What is being asked —
Can you quote the records below in full, word for word?

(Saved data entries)
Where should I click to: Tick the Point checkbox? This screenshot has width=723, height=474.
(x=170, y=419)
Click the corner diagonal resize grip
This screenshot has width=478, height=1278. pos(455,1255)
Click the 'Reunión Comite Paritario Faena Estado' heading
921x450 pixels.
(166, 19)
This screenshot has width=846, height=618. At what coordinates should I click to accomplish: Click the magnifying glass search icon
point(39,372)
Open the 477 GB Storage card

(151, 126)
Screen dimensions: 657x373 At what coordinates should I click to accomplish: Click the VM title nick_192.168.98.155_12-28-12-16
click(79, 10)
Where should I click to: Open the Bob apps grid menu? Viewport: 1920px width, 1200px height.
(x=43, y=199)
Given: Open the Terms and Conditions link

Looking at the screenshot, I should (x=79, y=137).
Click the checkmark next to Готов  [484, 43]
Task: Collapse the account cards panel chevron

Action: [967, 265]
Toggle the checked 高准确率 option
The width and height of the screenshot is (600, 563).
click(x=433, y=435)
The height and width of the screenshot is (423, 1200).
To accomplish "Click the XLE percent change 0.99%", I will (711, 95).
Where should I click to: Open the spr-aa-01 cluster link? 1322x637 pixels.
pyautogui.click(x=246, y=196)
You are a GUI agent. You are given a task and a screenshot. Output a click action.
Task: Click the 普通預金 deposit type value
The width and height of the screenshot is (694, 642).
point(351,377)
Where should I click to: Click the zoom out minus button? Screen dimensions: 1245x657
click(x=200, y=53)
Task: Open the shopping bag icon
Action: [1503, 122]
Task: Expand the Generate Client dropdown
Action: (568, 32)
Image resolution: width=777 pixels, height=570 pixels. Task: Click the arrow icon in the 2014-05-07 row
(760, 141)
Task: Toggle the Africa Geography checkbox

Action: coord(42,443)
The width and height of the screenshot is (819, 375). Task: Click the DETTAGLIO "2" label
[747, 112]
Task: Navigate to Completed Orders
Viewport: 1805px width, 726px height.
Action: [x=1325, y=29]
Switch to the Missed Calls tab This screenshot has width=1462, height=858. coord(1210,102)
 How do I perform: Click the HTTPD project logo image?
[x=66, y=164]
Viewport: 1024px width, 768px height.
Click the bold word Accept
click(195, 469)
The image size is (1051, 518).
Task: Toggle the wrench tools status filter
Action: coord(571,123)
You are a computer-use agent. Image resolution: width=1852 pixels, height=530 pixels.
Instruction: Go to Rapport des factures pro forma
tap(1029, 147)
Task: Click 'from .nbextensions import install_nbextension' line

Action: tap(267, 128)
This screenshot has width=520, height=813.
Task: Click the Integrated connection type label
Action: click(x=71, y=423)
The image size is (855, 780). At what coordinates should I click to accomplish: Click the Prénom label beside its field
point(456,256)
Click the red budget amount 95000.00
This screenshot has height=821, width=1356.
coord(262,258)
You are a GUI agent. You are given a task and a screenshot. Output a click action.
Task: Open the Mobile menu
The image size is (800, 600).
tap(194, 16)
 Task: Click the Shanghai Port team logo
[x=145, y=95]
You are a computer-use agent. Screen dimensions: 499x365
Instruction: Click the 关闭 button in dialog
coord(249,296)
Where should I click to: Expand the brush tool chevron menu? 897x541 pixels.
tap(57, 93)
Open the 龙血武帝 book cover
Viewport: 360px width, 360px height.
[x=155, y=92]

Result below —
Where should I click to: Tick the Point checkbox? This screenshot has width=723, height=474.
(x=170, y=419)
Click the corner diagonal resize grip
This screenshot has width=478, height=1278. pos(455,1255)
Click the 'Reunión Comite Paritario Faena Estado' heading
921x450 pixels.
(166, 19)
This screenshot has width=846, height=618. At what coordinates should I click to accomplish: Click the magnifying glass search icon
point(39,372)
Open the 477 GB Storage card

(151, 126)
Screen dimensions: 657x373 At what coordinates should I click to accomplish: Click the VM title nick_192.168.98.155_12-28-12-16
click(79, 10)
Where should I click to: Open the Bob apps grid menu? Viewport: 1920px width, 1200px height.
(x=43, y=199)
Given: Open the Terms and Conditions link

Looking at the screenshot, I should (x=79, y=137).
Click the checkmark next to Готов  [484, 43]
Task: Collapse the account cards panel chevron

Action: [967, 265]
Toggle the checked 高准确率 option
The width and height of the screenshot is (600, 563).
click(x=433, y=435)
The height and width of the screenshot is (423, 1200).
To accomplish "Click the XLE percent change 0.99%", I will (711, 95).
Where should I click to: Open the spr-aa-01 cluster link? 1322x637 pixels.
pyautogui.click(x=246, y=196)
You are a GUI agent. You are given a task and a screenshot. Output a click action.
Task: Click the 普通預金 deposit type value
The width and height of the screenshot is (694, 642).
point(351,377)
Where should I click to: Click the zoom out minus button? Screen dimensions: 1245x657
click(x=200, y=53)
Task: Open the shopping bag icon
Action: [1503, 122]
Task: Expand the Generate Client dropdown
Action: (568, 32)
Image resolution: width=777 pixels, height=570 pixels. Task: Click the arrow icon in the 2014-05-07 row
(760, 141)
Task: Toggle the Africa Geography checkbox

Action: coord(42,443)
The width and height of the screenshot is (819, 375). Task: Click the DETTAGLIO "2" label
[747, 112]
Task: Navigate to Completed Orders
Viewport: 1805px width, 726px height.
Action: [x=1325, y=29]
Switch to the Missed Calls tab This screenshot has width=1462, height=858. coord(1210,102)
 How do I perform: Click the HTTPD project logo image?
[x=66, y=164]
Viewport: 1024px width, 768px height.
Click the bold word Accept
click(195, 469)
The image size is (1051, 518).
Task: Toggle the wrench tools status filter
Action: coord(571,123)
You are a computer-use agent. Image resolution: width=1852 pixels, height=530 pixels.
Instruction: Go to Rapport des factures pro forma
tap(1029, 147)
Task: Click 'from .nbextensions import install_nbextension' line

Action: tap(267, 128)
This screenshot has width=520, height=813.
Task: Click the Integrated connection type label
Action: click(x=71, y=423)
The image size is (855, 780). At what coordinates should I click to accomplish: Click the Prénom label beside its field
point(456,256)
Click the red budget amount 95000.00
This screenshot has height=821, width=1356.
coord(262,258)
You are a GUI agent. You are given a task and a screenshot. Output a click action.
Task: Open the Mobile menu
The image size is (800, 600).
tap(194, 16)
 Task: Click the Shanghai Port team logo
[x=145, y=95]
You are a computer-use agent. Screen dimensions: 499x365
Instruction: Click the 关闭 button in dialog
coord(249,296)
Where should I click to: Expand the brush tool chevron menu? 897x541 pixels.
tap(57, 93)
Open the 龙血武帝 book cover
Viewport: 360px width, 360px height.
[x=155, y=92]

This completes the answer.